Abstract:
Genomic sequence analysis is one of the hottest topics of bioinformatics research. Gene
finding (exon-intron classification) in eukaryotes has received a considerable amount
of the analysts attention worldwide. Many tools and methods have been used and
proposed to date, based on a number of underlying techniques such as Markovian models,
statistical analysis tools, and digital signal processing methods.

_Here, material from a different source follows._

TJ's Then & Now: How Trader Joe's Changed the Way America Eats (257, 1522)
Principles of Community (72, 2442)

In order to be processed
by digital signal processing (DSP) techniques, DNA alphabets must first be converted to
a numerical sequence using appropriate techniques which should preferably preserve all
properties of the DNA sequence and / or the nucleotides. Towards this end, we present
a comprehensive investigation of DNA symbolic-to-numeric representations developed
thus far. These mapping schemes are partitioned based on the logic of assigning values
to the nucleotides. We compare and discuss their strengths and weaknesses in context of
a discrete Fourier transform-based gene and exon prediction technique known as spectral
content (SC) measure. We show our evaluation results obtained using standard measures
such as sensitivity, specificity, and receiver operating characteristic (ROC) curves when
tested on standard datasets (e.g., Burset and Guigo(96), HMR195, and Guigo2000). We
also report for the first time, the SC measure based analysis of the DNA walks.